Yin Shande, Chuai Yunhai, Wang Aiming, Zhang Lanmei
Department of Obstetrics and Gynaecology, Navy General Hospital, Beijing, China.
Department of Obstetrics and Gynaecology, Navy General Hospital, Beijing, China
J Int Med Res. 2015 Jun;43(3):311-5. doi: 10.1177/0300060515574922. Epub 2015 Apr 13.
To assess the conclusiveness of Cochrane reviews in the field of gynaecological cancer.
The Cochrane Library was searched for reviews regarding gynaecological cancer published between 1 January 2000 and 1 November 2014. Data were extracted from each paper and the conclusiveness of each review was assessed.
The study included 66 reviews, 41 (62.1%) of which were conclusive. Of these, 58 included randomized controlled trials (RCTs), 37 (63.8%) of which were conclusive. Conclusive reviews of RCTs included significantly more patients than inconclusive reviews, but there was no difference in the number of included studies. Of the eight reviews of nonrandomized studies, four (50.0%) were conclusive. The majority of reviews recognized the need for additional studies.
In the field of gynaecological cancer, reviews are more likely to be conclusive when they include RCTs, as well as large numbers of patients.

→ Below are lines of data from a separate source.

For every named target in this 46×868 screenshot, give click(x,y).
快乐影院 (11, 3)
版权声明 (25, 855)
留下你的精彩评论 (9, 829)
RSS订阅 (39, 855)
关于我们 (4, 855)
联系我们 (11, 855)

评估Cochrane系统评价在妇科癌症领域的结论性。
检索Cochrane图书馆,查找2000年1月1日至2014年11月1日期间发表的关于妇科癌症的系统评价。从每篇论文中提取数据,并评估每个系统评价的结论性。
该研究纳入了66篇系统评价,其中41篇(62.1%)具有结论性。其中,58篇纳入了随机对照试验(RCT),37篇(63.8%)具有结论性。RCT的结论性系统评价纳入的患者明显多于非结论性系统评价,但纳入研究的数量没有差异。在八项非随机研究的系统评价中,四项(50.0%)具有结论性。大多数系统评价认识到需要更多的研究。
在妇科癌症领域,当系统评价纳入RCT以及大量患者时,更有可能具有结论性。